Pouvez-vous prolonger la critique de film sur Julie et Raf aux urgences en reprenant après sa dernière phrase ?

■ Extrait du texte
/---
Julie souhaite rompre avec Raf qui peine à l’accepter. En lui courant après, celle-ci tombe, se blesse et se retrouve aux urgences. Alors qu’au dehors, la police charge les gilets jaunes en colère.

« Ferme ta gueule ! » s’entend dire Rafaëlle au milieu de la nuit alors qu’elle insulte par WhatsApp son amie qui est de l’autre côté du lit. Première scène de ménage. Dans ce duo comique au féminin, Marina Foïs, voix de la raison, incarne le clown blanc face à une Valeria Bruni Tedeschi revêtant le costume coloré d’un Auguste survolté. Il faut dire que la frénétique qui se retrouve avec un genou à la place du coude tente de retrouver ses esprits en avalant du Subutex. De quoi apporter un vent de burlesque bienvenu dans un monde qui ne l’est pas : hôpitaux d’un autre âge et sans moyens, soignants exténués en grève, patients impatients. La rue se lève face à la violence de l’État. Un couple et une société au bord de la rupture.
\---
■ Section des données
/---
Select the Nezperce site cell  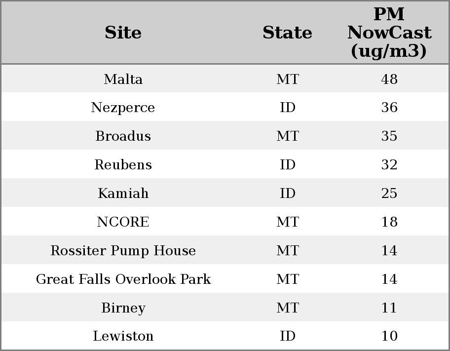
\---
■ Résultat de l'exercice
La manifeste de Catherine Corsini est clair et fonctionne bien sur le papier. Son constat est amer et sa démonstration gagne en réalisme et douceur en faisant jouer à une infirmière – Aissatou Diallo Sagna – son propre rôle. Avait-elle alors besoin de charger la barque et de surligner la dramaturgie ? A force, son film perd en originalité et prend les allures d’un épisode moins réussi d’Urgences.